--- START ---

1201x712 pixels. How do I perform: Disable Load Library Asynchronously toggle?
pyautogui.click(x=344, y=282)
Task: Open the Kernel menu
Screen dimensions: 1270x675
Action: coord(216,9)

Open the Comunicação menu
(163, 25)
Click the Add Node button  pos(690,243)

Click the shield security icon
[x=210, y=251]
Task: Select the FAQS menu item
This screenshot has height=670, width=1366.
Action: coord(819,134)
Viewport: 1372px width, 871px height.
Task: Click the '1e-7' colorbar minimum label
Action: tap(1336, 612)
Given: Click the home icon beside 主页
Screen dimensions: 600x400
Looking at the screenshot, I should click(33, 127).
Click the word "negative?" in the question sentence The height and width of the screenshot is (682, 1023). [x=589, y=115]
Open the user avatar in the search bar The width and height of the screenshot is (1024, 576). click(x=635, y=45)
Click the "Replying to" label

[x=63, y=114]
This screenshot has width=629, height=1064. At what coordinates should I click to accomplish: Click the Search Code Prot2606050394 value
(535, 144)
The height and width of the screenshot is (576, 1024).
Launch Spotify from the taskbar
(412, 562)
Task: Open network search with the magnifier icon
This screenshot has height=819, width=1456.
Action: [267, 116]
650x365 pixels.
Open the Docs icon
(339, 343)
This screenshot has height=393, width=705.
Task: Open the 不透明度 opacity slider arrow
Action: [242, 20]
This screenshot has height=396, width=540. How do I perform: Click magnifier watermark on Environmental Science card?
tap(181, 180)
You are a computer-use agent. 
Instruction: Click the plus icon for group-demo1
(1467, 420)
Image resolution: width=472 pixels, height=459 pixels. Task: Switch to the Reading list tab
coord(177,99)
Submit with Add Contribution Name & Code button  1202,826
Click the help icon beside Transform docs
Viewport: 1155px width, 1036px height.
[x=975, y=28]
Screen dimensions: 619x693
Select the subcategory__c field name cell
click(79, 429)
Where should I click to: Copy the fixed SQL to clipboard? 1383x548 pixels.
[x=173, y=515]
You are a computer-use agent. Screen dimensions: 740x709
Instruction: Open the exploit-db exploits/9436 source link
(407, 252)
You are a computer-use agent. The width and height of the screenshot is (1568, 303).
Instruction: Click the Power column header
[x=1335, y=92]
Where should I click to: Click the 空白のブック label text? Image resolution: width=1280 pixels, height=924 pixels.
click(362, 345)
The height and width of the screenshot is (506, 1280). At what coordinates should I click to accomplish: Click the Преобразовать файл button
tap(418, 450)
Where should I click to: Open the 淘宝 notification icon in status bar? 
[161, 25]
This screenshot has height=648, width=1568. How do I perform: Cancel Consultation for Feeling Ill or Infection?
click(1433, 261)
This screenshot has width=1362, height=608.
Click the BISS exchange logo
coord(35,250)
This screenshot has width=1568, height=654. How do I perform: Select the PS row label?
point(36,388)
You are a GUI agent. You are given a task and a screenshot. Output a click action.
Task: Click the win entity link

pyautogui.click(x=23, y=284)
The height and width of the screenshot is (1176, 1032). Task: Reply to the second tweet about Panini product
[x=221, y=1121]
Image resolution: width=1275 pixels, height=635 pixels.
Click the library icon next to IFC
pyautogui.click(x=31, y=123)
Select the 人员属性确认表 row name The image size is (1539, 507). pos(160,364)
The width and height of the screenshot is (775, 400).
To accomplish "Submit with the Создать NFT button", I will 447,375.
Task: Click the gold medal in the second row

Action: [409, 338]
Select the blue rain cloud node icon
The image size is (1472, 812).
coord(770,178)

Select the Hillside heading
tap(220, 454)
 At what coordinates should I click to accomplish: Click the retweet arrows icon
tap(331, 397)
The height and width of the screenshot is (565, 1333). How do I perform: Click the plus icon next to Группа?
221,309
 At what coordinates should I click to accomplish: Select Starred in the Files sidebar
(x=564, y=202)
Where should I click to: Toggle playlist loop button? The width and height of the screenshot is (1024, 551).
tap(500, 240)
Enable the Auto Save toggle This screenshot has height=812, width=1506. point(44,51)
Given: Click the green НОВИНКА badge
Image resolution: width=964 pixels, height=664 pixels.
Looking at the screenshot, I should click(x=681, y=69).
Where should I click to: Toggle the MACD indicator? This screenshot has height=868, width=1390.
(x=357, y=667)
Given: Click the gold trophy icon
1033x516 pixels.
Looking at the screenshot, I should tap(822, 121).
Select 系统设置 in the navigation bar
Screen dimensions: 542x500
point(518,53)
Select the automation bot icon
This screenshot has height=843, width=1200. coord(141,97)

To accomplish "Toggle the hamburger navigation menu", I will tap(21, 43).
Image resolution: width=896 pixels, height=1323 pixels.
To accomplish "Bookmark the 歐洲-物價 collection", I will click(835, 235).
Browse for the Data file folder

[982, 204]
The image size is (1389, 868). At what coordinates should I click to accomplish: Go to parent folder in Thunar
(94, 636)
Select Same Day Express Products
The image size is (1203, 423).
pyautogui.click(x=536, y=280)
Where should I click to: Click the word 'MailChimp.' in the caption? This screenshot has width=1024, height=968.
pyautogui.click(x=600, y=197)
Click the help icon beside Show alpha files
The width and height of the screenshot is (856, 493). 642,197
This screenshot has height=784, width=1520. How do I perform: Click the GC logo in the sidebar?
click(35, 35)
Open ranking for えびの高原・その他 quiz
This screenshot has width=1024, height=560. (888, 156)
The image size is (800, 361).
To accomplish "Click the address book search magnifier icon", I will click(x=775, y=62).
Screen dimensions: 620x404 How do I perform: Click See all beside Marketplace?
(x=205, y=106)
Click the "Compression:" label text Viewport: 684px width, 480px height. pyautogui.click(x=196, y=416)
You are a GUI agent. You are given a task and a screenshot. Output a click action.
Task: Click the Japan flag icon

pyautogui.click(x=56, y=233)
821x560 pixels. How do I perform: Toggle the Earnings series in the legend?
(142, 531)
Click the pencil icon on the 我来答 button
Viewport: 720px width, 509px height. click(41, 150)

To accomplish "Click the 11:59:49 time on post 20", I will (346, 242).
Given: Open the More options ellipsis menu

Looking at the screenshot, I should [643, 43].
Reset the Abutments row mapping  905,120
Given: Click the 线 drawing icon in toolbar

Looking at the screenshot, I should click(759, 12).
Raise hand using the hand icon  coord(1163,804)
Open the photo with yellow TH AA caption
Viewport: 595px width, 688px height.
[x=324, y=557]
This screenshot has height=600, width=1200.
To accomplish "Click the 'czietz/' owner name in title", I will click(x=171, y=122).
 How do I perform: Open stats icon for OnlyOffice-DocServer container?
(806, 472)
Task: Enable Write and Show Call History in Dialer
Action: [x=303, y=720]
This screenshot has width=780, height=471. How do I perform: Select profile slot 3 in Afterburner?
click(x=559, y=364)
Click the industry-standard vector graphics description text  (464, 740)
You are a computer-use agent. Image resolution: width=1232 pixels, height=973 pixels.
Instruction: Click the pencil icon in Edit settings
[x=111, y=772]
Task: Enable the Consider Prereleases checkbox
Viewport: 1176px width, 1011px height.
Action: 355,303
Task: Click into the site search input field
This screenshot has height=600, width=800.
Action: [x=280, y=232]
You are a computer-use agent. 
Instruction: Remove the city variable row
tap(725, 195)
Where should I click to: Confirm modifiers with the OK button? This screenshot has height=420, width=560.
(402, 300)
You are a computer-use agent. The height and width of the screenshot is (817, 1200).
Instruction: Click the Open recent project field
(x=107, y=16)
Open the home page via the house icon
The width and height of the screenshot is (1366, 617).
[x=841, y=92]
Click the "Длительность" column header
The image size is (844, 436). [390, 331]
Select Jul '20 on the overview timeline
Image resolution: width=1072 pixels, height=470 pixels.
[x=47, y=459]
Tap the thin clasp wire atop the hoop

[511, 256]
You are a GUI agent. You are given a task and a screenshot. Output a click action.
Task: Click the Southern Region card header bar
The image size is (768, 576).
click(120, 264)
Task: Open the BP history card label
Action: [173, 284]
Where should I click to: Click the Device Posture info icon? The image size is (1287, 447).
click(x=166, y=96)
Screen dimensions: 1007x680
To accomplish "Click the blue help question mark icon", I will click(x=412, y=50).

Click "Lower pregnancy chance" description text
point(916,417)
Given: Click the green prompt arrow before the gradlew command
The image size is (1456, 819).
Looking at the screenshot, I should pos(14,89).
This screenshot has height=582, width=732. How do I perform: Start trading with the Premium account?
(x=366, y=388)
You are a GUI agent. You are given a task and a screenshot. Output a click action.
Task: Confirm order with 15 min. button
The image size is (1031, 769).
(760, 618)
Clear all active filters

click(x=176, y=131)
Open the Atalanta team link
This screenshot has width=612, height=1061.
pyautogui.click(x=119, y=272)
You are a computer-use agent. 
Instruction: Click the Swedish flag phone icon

--- END ---

[WORK REQUEST] Scan the records above for the string "Submit", then report every line that contains it.

[WRITTEN ANSWER]
Submit with Add Contribution Name & Code button  1202,826
To accomplish "Submit with the Создать NFT button", I will 447,375.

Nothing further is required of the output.